Saturday, January 4, 2014

Monasteries in the Levant

Much of what is known of religious life in the Middle East up until the mid 20th century comes from works published by travellers, explorers, adventurers and missionaries. One work notable for its influence in the late 9th and early 20th century was Curzon's "Visits to Monasteries in the Levant".



Robert Curzon, 14th Baron Zouche "Visits to Monasteries in the Levant" London: John Murray, 1849; reprinted by John Murray, London, 1850 (3rd edition), 1851 (4th edition), 1865 (5th edition); reprinted by George Newnes, London, 1897; reprinted by Arthur Barker, London, 1955; reprinted by Cornell University Press, Ithaca , 1955; reprinted by Century, London, 1983; reprinted by Gorgias Press.




For the current edition of the book by Gorgias Press, see



Table of Contents

* Preface

* Introductory Chapter

* Navarino - The Wrecks of the Turkish and Egyptian Fleets

* Rapacity of the Dragomans - The Mahmondieh Canal

* National Topics of Conversation - The Rising of the Nile

* Early Hours in the Levant - Compulsory Use of Lanterns in Cairo

* Interview With Mohammed Ali Pasha - Mode of Lighting a Room in Egypt

* Mohammed Bey, Defterdar - His Expedition to Senaar

* Visit to the Coptic Monasteries near the Natron Lakes - The Desert of Nitria

* View From the Convent Wall - Appearance of the Desert

* The Convent of the Pulley - Its Inaccessible Position

* Ruined Monastery in the Necropolis of Thebes - "Mr. Hay's Tomb"

* The White Monastery - Abou Shenood

* The Island of Philoe - The Cataract of Assouan

* Journey to Jerusalem - First View of the Holy City

* The Via Dolorosa - The House of Dives and of Lazarus

* Expedition to the Monastery of St. Sabba - Reports of Arab Robbers

* Church of the Holy Selpuchre - Procession of the Copts

* Albania - Ignorance at Corfu concerning that Country

* Start for Meteora - Recontre with a Wounded Traveller

* Meteora - The Extraordinary Character of its Scenery

* The Great Monastery of Meteora - The Church

* Return Journey - Narrow Escape

* Constantinople - The Patriarch's Palace

* Coom Calessi - Uncomfortable Quarters

* Monastery of St. Laura - Kind Reception by the Abbott

* The Monastery of Caracalla - Its Beautiful Situation

* The Monastery of Stavroniketa - The Library

* The Monastery of Russico - Its Courteous Abbott

* Caracalla - The Agoumenos



"Robert Curzon, 14th Baron Zouche (16 March 1810 - 2 August 1873), styled The Honourable Robert Curzon between 1829 and 1870, was an English traveller, diplomat and author, active in the Near East. He was responsible for acquiring several unimportant and late Biblical manuscripts from Eastern Orthodox monasteries.

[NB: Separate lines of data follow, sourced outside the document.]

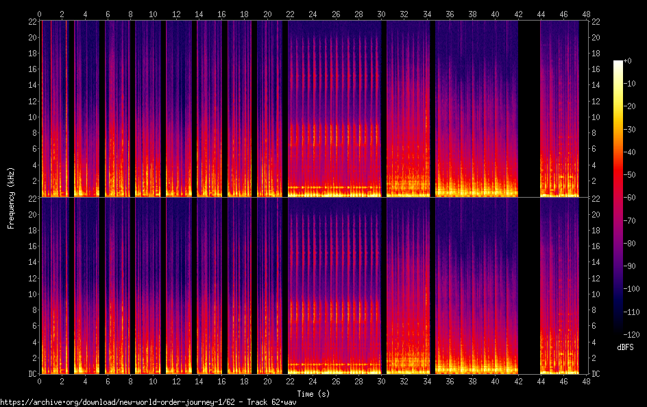Click the "DC" label at bottom-left of the lower channel
Image resolution: width=647 pixels, height=407 pixels.
point(31,374)
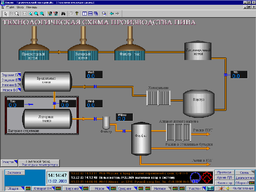Expand the Верхнее БО side dropdown
This screenshot has height=192, width=256.
coord(11,75)
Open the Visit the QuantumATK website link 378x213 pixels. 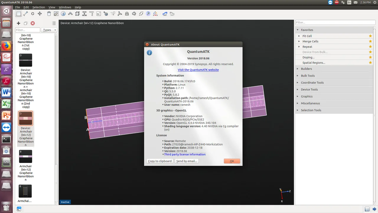tap(198, 70)
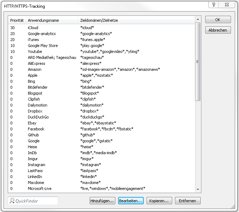Open Bearbeiten to edit the entry
239x212 pixels.
tap(130, 201)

Robert Curzon, 14th Baron Zouche by Richard Beard. ninth plate daguerreotype, 1840s

3 1/2 in. x 1 1/2 in. (90 mm x 38 mm). National Portrait Gallery

Curzon was the son of the Hon. Robert Curzon, younger son of Assheton Curzon, 1st Viscount Curzon, and his wife Harriet Anne Bishopp, 13th Baroness Zouche (Bishopp also spelled Bisshopp). Baroness Zouche succeeded to the Barony from her father Sir Cecil Bisshopp the 8th Baronet Bishopp, of Parham Park in the county of Sussex, England (from 1815 the 12th Baron Zouche of Hayngworth) after her brother Lieutenant-Colonel Cecil Bisshopp and Sir Cecil's heir was killed in the War of 1812 against the Amercicans. The Bishopp Baronetcy was inherited by a cousin. Curzon was educated at Charterhouse and Christ Church, Oxford. In 1831 he succeeded his father as Member of Parliament for Clitheroe, a seat he only held until the following year. In his Visits to Monasteries in the Levant (1849), he described and justified his takings. He visited Mount Athos in 1837, and at the Monastery of St Paul, he recounts how the abbot said 'We make no use of the old books, and should be glad if you would accept one,' upon which he took two, including a fourteenth-century illuminated Bulgarian gospel, now in the British Library.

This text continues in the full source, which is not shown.